Your goal: A line below contains "Testimonials (40, 2078)", and a later one contains "Filter (35, 241)". Repeat both, with every line between them, exactly.

[Dataset excerpts]
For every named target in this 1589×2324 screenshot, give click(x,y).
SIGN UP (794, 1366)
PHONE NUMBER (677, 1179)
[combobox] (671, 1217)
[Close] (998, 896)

* * *

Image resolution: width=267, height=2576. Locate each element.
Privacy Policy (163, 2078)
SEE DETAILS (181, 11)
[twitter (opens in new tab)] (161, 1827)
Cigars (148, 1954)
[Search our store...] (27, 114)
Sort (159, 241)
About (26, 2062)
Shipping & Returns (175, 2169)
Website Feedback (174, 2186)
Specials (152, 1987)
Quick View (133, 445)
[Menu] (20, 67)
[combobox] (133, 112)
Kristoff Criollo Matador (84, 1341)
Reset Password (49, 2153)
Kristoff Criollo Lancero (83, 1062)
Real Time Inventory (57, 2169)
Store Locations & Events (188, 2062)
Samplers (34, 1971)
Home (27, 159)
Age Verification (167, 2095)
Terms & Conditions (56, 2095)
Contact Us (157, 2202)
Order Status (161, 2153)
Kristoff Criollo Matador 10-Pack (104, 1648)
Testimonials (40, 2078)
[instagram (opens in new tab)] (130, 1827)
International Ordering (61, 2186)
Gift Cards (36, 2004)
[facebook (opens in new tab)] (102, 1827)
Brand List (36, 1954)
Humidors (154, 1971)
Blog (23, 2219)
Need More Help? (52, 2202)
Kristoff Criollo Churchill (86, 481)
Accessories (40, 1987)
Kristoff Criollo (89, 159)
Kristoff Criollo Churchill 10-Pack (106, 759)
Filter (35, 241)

...

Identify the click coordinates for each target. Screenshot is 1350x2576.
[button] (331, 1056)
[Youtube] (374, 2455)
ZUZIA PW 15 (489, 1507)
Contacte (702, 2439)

Output of the exercise:
Testimonials (40, 2078)
[instagram (opens in new tab)] (130, 1827)
International Ordering (61, 2186)
Gift Cards (36, 2004)
[facebook (opens in new tab)] (102, 1827)
Brand List (36, 1954)
Humidors (154, 1971)
Blog (23, 2219)
Need More Help? (52, 2202)
Kristoff Criollo Churchill (86, 481)
Accessories (40, 1987)
Kristoff Criollo (89, 159)
Kristoff Criollo Churchill 10-Pack (106, 759)
Filter (35, 241)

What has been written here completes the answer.